Eso fue lo que nos sucedió. Mi mujer procuró olvidar, creándose numerosas ocupaciones, los cuidados de su propio tocado, la instrucción y sobre todo la salud de los hijos. Estas diversas ocupaciones no estaban justificadas por una conveniencia o necesidad urgentes, y no obstante, veces no parecía sino que su vida entera y hasta la de sus hijos dependía de la cocción más o menos acertada de unos pastelillos, del cambio de cortinajes, de un traje echado a perder, de unas lecciones o de la medicina que era necesario tomar a unas horas determinadas. Pero a mí no se me escapaba que todo esto no era más que un medio para olvidar, una especie de embriaguez parecida a la que buscaba yo en mis tareas del consejo general, en la caza o en el juego. En cuanto a mí, estaba ebrio en toda la extensión de la palabra, aun cuando no fuese gran bebedor, pues no tomaba más que un vaso de aguardiente antes de la comida y dos de vino durante la misma. Así, pues, una neblina continua me ocultaba las miserias de mi existencia.
No son concepciones inofensivas esas modernas teorías acerca del hipnotismo, las enfermedades mentales y el histerismo, sino que, por el contrario, son perniciosas y peligrosas. Estoy seguro de que el doctor Charcot habría diagnosticado que mi mujer era una histérica y yo un anormal, a pesar de lo cual, a nosotros dos no tenían que curarnos de nada, porque nuestra enfermedad mental se derivaba de la inmoralidad de nuestra existencia.

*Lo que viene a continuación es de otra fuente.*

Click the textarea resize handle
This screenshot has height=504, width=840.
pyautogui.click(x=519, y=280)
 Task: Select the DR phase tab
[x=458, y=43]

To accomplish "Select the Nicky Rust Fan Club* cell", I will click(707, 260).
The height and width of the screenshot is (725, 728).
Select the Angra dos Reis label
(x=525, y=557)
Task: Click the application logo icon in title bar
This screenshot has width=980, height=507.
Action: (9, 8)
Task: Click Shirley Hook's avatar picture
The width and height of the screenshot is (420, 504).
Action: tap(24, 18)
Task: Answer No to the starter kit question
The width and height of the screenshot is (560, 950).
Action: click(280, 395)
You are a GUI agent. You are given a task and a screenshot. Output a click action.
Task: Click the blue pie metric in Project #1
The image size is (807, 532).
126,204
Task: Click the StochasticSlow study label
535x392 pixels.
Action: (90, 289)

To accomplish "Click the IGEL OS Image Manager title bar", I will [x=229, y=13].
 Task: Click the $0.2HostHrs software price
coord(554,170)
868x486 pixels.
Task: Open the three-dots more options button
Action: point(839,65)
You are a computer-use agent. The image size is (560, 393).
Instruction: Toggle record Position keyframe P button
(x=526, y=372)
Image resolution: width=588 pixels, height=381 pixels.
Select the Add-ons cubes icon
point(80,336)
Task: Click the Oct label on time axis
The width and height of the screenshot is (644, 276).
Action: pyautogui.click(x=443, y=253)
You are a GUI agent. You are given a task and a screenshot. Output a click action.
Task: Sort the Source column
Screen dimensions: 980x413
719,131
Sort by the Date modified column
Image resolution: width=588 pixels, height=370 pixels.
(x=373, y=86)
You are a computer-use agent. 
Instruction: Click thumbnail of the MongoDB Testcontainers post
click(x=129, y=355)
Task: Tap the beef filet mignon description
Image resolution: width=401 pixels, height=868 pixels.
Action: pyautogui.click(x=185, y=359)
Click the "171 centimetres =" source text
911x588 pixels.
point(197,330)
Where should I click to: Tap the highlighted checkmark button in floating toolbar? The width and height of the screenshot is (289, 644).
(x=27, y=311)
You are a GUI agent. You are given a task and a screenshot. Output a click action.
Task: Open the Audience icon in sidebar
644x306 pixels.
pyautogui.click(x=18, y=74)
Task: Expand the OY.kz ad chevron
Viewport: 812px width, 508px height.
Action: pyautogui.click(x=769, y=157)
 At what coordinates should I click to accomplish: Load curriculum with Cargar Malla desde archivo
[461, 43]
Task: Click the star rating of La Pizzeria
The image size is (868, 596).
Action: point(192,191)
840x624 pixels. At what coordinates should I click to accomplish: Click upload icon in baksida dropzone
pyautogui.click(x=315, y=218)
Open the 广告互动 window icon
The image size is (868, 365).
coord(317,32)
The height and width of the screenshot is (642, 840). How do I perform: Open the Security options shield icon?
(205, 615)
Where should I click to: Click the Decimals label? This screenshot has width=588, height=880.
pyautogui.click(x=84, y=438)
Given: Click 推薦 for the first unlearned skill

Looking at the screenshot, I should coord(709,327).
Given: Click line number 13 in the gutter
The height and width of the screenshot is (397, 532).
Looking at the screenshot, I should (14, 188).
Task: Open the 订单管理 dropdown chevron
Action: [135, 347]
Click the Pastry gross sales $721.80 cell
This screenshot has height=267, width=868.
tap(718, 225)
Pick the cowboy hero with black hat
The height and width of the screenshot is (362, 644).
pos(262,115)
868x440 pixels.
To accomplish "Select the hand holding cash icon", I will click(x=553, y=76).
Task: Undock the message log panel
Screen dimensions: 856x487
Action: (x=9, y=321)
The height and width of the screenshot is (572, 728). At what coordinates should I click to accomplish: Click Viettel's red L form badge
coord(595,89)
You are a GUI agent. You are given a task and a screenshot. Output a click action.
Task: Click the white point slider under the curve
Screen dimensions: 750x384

Esa vida inmoral nos producía toda clase de sufrimientos, y para curarlos apelábamos a los medios más extraordinarios: eso es a lo que los médicos llaman síntomas de una enfermedad mental, el histerismo. La ciencia de Charcot y de todos los demás no puede nada contra esas enfermedades, que no se curan con bromuro ni con la sugestión; hay que darse cuenta del lugar en que tiene el mal sus raíces, y lo mismo que si se buscase una esquirla que estuviese clavada en la carne, es preciso buscar la herida de la vida. Para conseguir que cesen los dolores basta con cambiar la manera de vivir; no es necesario apelar a esos procedimientos que aturden.
Era nuestra manera de vivir la que causaba nuestro malestar; los sufrimientos que me producían los celos, mi irritabilidad y la necesidad de sostenerme y alentarme con esa especie de embriaguez producida por la caza, el juego, el vino y el tabaco. Era ese mismo modo de vivir el que impulsaba a mi esposa hacia esas múltiples ocupaciones; el que le producía esos continuos cambios de humor, por los que se presentaba unas veces triste y otras dando pruebas de una alegría exagerada que, por último, conllevaba un parloteo excesivo. Todo esto procedía de su necesidad de olvidar, de no acordarse de la vida con el aturdimiento que produce el comienzo y la finalización de un trabajo para emprender otro en seguida. La neblina que nos rodeaba nos impedía ver nuestra situación bajo su verdadero aspecto, y nos hallábamos como dos presos sujetos a una misma cadena, que se odian y emponzoñan mutuamente la vida y hacen todos los esfuerzos imaginables para no verse. Ignoraba entonces que esto mismo acontece de cada cien matrimonios en noventa y nueve, y que esta posición es fatal. No lo sabía por otros, sino por mí mismo. Son sorprendentes las coincidencias de la vida irregular con la vida regular, a pesar de su monotonía. Cuando la vida se hace imposible de este modo entre marido y mujer, lo que conviene es marcharse a una población importante para poder educar a los hijos, y esto fue precisamente lo que hicimos nosotros, trasladarnos a la capital.
Pozdnychev calló por un momento, exhaló dos o tres suspiros que parecían sollozos y después se bebió de un sorbo una taza de té que se había quedado frío. Finalmente prosiguió su relato y sus reflexiones.